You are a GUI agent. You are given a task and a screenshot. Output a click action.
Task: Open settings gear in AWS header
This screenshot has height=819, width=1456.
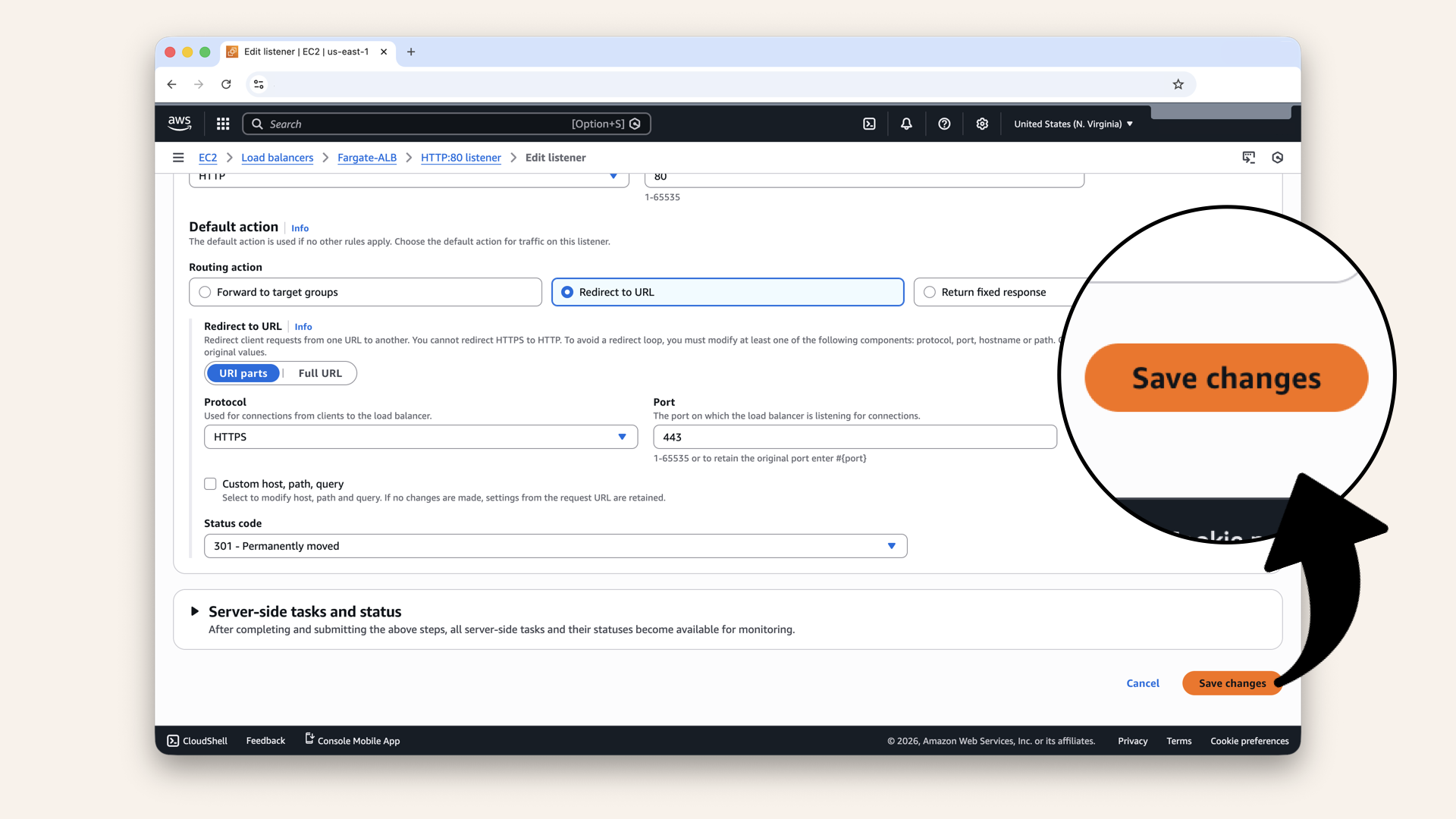click(982, 124)
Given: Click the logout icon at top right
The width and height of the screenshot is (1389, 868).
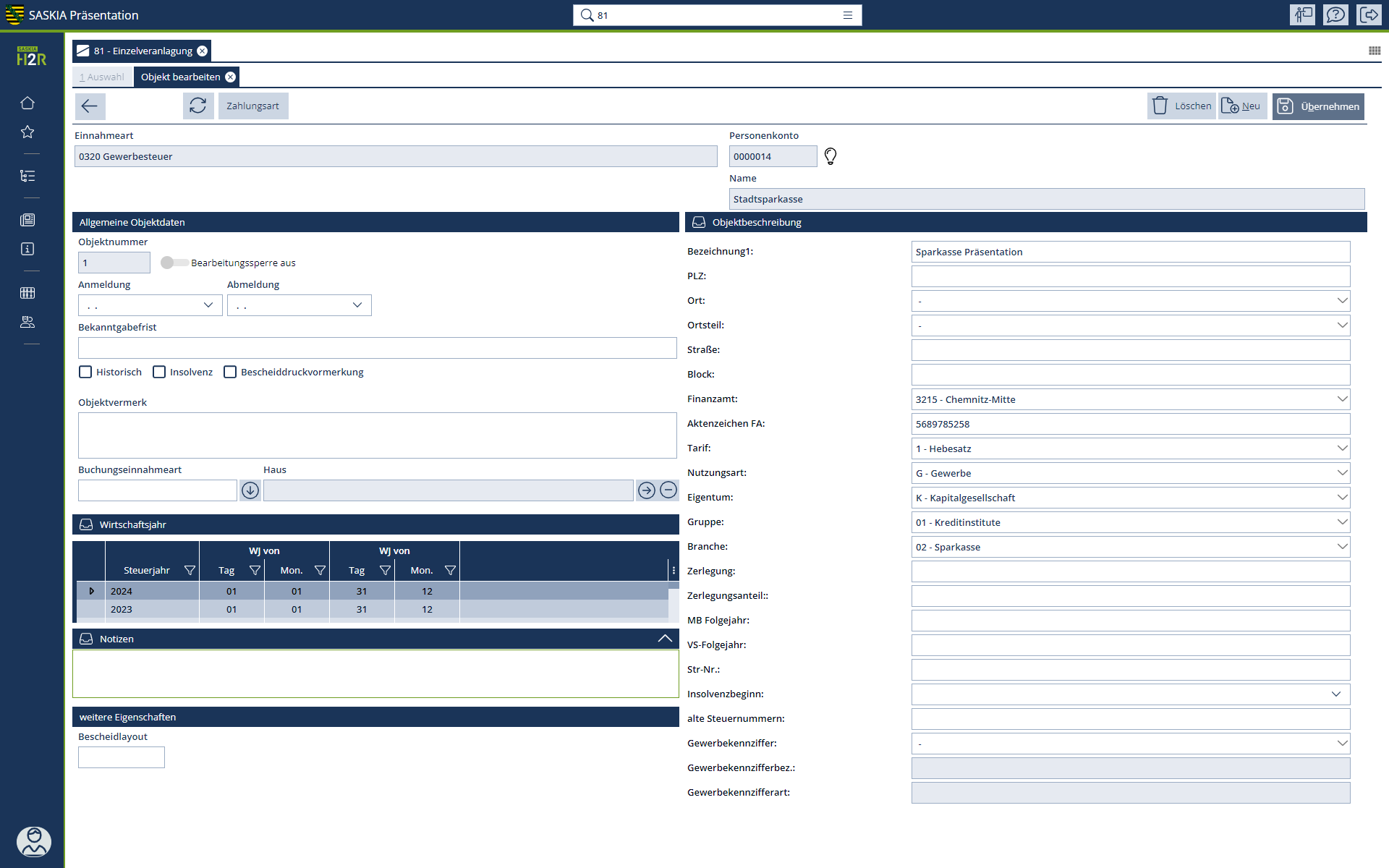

++++++++

▶ **Problem details**
Using the records above, retype everything exactly except the pictures.

▶ **Answer to the problem**
You are a GUI agent. You are given a task and a screenshot. Output a click action.
Task: Open settings gear in AWS header
This screenshot has height=819, width=1456.
click(982, 124)
Given: Click the logout icon at top right
The width and height of the screenshot is (1389, 868).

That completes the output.